• _Activity A_: In the passage on renewing the U.S.-China civil nuclear agreement, how much has U.S. industry earned in sales under the current agreement?
• _Activity B_: Continue the passage on renewing the U.S.-China civil nuclear agreement from its last sentence.

• _Given passage_:
■ ■ ■
Rep. Brad Sherman (D-Calif.), Ranking Member of the Asia and the Pacific Subcommittee, told NS&D Monitor after the hearing that he hopes the U.S. job market could reap benefits from renewing the agreement. “The unions see this as a shot for jobs,” Sherman said. “My concern is that the easiest way to make a profit is to just license technology and not build anything in the United States, and so I’d like to see this crafted in a way where we really do see jobs, and not just a technology license.”
How Much Money Does U.S. Industry Stand to Gain?
U.S. industry has earned about $8 billion in sales under the current agreement. As China plans to grow its reactor base from 27 to 51 plants, U.S. companies have another $30 billion-$60 billion “under current negotiation,” and could earn several billion dollars during each year of the renewed three-decade agreement, said Daniel Lipman, Vice President of Supplier and International Programs for the Nuclear Energy Institute.
But some Congress members remain concerned about reports indicating China has diverted civil nuclear technology for military uses, including converting Westinghouse’s AP1000 reactor for submarines’ canned coolant pump technology, which contributes to the vessels’ stealth. Henry Sokolski, Executive Director of the Nonproliferation Policy Education Center, testified during the hearing that the existing agreement gives “blanket advance consent” to China to extract weapons-usable plutonium from U.S.-designed reactors and reprocess the spent fuel, which could cause “potentially enormous” regional security implications.
■ ■ ■
• _Information given_:
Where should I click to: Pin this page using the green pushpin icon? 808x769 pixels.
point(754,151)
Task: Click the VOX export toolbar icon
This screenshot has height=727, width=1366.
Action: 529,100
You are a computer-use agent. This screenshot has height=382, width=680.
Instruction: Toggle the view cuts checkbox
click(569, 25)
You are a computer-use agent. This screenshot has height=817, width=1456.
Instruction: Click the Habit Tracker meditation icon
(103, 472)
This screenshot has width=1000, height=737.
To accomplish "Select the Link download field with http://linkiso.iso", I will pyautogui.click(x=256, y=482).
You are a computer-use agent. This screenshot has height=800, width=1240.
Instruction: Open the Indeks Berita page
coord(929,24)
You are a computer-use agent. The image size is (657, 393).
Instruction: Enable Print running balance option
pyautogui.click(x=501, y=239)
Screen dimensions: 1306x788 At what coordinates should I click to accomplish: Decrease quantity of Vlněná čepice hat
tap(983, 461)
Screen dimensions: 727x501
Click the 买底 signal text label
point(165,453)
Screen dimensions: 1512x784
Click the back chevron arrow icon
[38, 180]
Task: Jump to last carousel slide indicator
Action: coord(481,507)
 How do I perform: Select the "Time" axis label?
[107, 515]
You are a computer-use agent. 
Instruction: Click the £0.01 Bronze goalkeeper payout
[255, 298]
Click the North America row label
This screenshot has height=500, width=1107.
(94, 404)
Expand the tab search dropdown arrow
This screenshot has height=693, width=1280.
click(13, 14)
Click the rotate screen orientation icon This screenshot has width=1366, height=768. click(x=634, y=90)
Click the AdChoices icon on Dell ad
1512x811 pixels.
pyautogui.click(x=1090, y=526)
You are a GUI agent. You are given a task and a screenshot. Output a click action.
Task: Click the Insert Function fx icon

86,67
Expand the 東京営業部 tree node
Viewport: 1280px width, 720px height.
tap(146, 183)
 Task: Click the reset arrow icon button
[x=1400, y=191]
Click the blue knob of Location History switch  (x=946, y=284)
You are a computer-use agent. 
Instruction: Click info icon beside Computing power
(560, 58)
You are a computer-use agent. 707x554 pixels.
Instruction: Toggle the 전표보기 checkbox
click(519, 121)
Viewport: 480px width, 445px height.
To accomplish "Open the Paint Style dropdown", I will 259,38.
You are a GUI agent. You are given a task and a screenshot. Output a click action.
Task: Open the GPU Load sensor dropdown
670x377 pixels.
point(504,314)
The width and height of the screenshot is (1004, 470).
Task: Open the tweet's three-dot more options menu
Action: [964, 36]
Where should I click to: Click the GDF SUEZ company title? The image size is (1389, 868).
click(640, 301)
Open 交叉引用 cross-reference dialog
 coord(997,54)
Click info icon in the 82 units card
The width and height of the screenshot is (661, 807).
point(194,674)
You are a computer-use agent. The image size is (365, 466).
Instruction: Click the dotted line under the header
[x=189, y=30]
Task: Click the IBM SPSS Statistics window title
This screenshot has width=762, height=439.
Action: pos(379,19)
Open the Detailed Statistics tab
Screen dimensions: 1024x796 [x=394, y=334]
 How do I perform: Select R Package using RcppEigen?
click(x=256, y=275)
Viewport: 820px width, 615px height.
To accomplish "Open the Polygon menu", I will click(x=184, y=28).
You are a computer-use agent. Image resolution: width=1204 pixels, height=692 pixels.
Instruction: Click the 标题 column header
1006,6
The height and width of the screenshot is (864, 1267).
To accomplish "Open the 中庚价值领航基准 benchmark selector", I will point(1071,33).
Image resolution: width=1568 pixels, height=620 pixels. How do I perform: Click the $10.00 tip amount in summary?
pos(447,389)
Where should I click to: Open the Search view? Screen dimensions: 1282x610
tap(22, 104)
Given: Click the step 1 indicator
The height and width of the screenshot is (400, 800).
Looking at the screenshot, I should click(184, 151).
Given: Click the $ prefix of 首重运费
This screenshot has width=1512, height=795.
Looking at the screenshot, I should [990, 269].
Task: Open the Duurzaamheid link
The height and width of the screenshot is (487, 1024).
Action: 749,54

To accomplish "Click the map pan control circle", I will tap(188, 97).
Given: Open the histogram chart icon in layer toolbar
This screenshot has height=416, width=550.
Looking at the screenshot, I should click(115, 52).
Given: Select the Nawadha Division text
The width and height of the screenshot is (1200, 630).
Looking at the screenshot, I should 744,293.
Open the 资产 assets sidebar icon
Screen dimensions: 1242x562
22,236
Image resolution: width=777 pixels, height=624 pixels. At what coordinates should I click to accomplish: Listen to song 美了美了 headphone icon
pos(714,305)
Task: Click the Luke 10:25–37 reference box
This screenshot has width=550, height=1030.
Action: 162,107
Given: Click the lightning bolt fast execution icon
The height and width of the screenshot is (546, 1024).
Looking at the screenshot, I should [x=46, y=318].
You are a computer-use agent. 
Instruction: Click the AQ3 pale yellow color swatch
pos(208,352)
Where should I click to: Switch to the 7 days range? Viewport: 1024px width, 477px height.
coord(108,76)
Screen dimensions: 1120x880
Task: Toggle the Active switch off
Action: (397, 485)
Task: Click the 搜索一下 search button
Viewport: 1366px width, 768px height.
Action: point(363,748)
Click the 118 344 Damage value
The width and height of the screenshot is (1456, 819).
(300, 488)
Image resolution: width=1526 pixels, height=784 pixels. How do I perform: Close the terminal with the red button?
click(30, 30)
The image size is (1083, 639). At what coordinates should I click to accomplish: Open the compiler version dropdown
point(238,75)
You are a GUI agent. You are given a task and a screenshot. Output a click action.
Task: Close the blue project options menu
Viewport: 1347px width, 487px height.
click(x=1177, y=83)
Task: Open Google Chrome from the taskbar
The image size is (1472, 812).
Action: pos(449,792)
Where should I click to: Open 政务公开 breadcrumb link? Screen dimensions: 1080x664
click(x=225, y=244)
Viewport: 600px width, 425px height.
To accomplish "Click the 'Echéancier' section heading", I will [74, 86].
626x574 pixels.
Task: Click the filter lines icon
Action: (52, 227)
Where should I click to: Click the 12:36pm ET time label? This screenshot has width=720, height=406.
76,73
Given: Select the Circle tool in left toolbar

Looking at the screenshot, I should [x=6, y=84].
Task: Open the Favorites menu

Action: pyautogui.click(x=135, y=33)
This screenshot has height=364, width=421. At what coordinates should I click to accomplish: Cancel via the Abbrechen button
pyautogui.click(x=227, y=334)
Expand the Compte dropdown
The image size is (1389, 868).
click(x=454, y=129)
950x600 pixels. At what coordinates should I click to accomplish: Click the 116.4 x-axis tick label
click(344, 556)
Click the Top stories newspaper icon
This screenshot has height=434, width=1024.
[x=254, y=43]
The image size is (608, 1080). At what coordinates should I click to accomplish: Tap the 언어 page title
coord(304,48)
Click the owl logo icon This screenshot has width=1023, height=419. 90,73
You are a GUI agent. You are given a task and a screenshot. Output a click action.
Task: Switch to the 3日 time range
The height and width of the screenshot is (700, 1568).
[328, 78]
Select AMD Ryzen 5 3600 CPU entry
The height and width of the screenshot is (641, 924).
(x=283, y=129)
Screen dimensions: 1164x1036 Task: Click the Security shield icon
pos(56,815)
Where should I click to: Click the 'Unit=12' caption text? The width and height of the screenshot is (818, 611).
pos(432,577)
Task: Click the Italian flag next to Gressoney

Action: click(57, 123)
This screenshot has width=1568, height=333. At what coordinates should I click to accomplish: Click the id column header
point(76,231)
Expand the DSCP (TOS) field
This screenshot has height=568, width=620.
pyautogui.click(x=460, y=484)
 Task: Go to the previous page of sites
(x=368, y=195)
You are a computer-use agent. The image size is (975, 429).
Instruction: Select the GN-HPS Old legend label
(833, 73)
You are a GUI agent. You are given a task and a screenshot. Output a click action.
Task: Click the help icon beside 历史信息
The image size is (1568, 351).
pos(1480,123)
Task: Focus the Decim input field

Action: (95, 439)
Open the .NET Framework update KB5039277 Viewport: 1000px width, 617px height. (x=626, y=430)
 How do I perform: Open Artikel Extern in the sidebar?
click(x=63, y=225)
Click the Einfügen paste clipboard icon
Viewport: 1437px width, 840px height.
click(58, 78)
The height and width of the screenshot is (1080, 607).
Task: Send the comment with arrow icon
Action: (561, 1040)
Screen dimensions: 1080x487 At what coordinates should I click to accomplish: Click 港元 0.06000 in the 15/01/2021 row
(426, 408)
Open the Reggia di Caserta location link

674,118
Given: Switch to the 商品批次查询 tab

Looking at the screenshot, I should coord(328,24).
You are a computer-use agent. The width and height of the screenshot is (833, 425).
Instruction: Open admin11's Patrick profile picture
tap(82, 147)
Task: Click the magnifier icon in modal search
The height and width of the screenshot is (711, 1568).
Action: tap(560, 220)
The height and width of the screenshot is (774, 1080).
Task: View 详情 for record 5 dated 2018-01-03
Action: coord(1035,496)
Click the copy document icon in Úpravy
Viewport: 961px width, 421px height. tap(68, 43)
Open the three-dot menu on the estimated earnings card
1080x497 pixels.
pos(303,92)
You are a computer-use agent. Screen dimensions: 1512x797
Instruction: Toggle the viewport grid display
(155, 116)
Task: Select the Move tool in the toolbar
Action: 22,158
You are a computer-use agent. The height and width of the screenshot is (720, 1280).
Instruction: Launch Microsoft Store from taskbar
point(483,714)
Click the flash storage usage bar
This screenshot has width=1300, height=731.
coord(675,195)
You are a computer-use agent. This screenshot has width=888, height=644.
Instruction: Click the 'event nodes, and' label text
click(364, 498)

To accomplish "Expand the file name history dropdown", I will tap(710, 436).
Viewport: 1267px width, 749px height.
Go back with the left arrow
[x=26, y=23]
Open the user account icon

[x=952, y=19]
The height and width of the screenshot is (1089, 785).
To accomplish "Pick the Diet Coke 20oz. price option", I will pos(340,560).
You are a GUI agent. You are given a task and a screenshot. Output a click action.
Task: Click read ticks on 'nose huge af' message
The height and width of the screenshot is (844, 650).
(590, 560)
■ ■ ■
• _Answer section A_: About $8 billion.

• _Answer section B_:
Processing Concerns
But Countryman told reporters on the sidelines of the hearing that China has “long known” how to reprocess nuclear waste into plutonium, a fact that provisions of a 123 agreement are unlikely to change. “They don’t need U.S. technology to do that,” he said. The agreement allows China to extract plutonium from U.S.-made reactors, within the confines of subsequent administrative arrangements, Countryman said. “It’s not a blank check,” he said. “It is an agreement in principle that they can continue to do what they already know how to do.”
U.S. lawmakers have recently criticized China for selling nuclear technology to Pakistan and Iran. Countryman said the U.S. remains unsatisfied with China’s level of commitment to nonproliferation, but added that this agreement gives Washington a window into Beijing’s behavior through governmental and corporate engagement. Countryman said China’s nonproliferation record has improved since 1985, including the nation becoming party to the Nuclear Nonproliferation Treaty in 1992 and joining the Nuclear Suppliers Group in 2004, and he touted the agreement’s role in helping that nation to better embrace international nonproliferation norms. “What we’re urging them to do is to devote a fraction of the resources, money, and personnel that they devote to managing a big nuclear program to managing an export control program,” Countryman said during the hearing. “We believe that they can do that.”
Countryman told reporters after the hearing that the agreement is vital to maintain American influence in China. “If we have no nuclear commerce with China, if there is no nuclear technology that goes there, perhaps we have less concern because there’s no U.S. nuclear technology, but we also have less influence, less capability to get them to move to stronger standards of nuclear safety, nuclear security and export control,” he said.